图6 Cap蛋白自组装成VLP的透射电镜观察(200 000×)

2.6 免疫后小鼠PCV2 IgG抗体水平的测定ELISA结果显示，两组疫苗在免疫后14 d时抗体均已达到临界值且VLP组显著高于灭活疫苗组(P<0.01)，免疫后42 d，VLP组抗体水平显著高于灭活疫苗组(P<0.01)且仍维持在一个较高水平，VLP组诱导产生的抗体水平高于灭活疫苗组。为进一步验证VLP刺激小鼠所产生的免疫反应类型和水平，本研究测定了免疫后14，28 d时，Th1型细胞因子IFN-γ,TNF-α和Th2型细胞因子IL-4的含量。结果显示，在免疫后14，28 d时，VLP组所产生的细胞因子水平均高于灭活疫苗组，具有显著差异性(P<0.01)(图7)。

图7 免疫小鼠后PCV2 IgG抗体及细胞因子水平的测定

3 讨论

PCV2分布广泛，呈世界性流行，猪场一旦发生PCVAD，就会造成无法挽回的经济损失，接种疫苗是防控此病的重要措施[8]。VLP疫苗模仿了天然病毒粒子的整体结构，但不含有病毒的基因组结构；在抗原性上，保留了天然的抗原构象，与其来源的病毒难以区分；在安全性上，它是绝对非传染性和不可复制的，具有重要的优势;VLP能激发机体强烈的细胞免疫与体液免疫，适合作为同源病毒的疫苗[9]。

已有研究发现，PCV2 Cap蛋白可在大肠杆菌中组装形成VLP，但需要将N端的核定位信号区进行密码子优化或截短[10]。密码子优化可以显著提高蛋白的表达水平，但过度优化可能会导致表达速度过快，表达产物不能正确折叠和修饰而以无活性的包涵体形式表达，增加蛋白纯化的难度。此外，由于PCV2衣壳蛋白可在体外自发组装成VLP的特性，致使N端的His-Tag标签折叠到VLP内部，常规的镍亲和层析纯化法无法将其进行纯化[11]。虽然已有学者利用离子层析、凝胶过滤层析、CsCl密度梯度离心或多种方法相结合的方式纯化PCV2 VLP，但提高了蛋白纯化的成本，不适用兽用疫苗的生产[12]。因此，本研究尝试将PCV2 ORF2完整的基因进行密码子全优化，并在纯化过程中添加β-巯基还原剂，以期探索出一种制备PCV2 VLP的简易方法。
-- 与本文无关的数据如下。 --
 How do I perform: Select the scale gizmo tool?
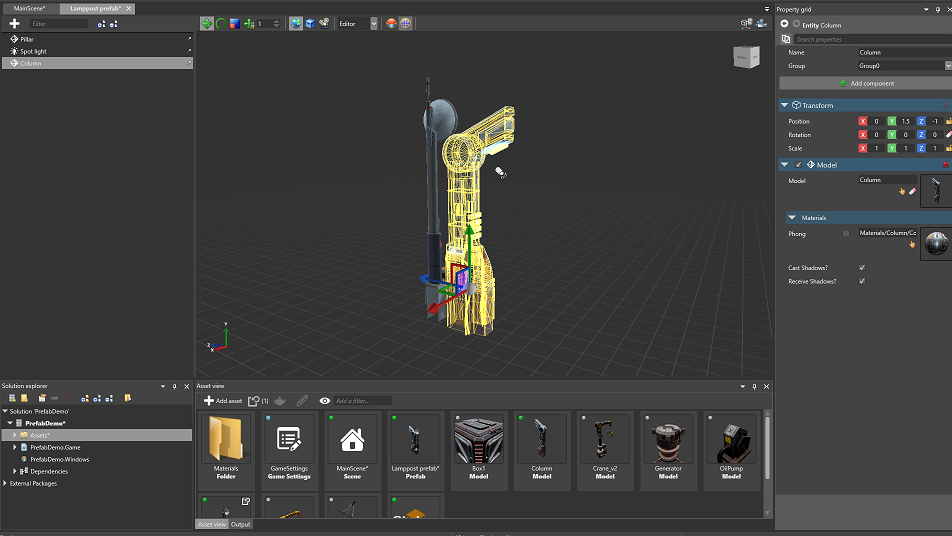pos(233,23)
本研究成功从临床样本中分离扩增出PCV2 ORF2序列并将其全长进行密码子优化，获得重组质粒pET-32a-yCap，在大肠杆菌表达菌株BL21中实现了Cap蛋白的可溶性表达，并通过改良镍亲和层析法将目的蛋白成功纯化，表明密码子全优化是一种制备PCV2 VLP的可行策略，β-巯基还原剂可成功抑制VLP的组装。经SDS-PAGE与Western blot鉴定，重组蛋白带有His-Tag标签并具有良好的反应原性，能与PCV2多克隆抗体和HRP标记的6*His，His-Tag小鼠单克隆抗体发生特异性结合。重组蛋白经透射电镜观察，能在体外成功自发组装成直径17～20 nm的VLP。小鼠免疫试验显示，重组Cap蛋白所组装的VLP诱导产生的抗体水平强于PCV2灭活疫苗(ZJ/C株)。为研制出成本低廉、安全有效、效果稳定的PCV2亚单位疫苗奠定了基础。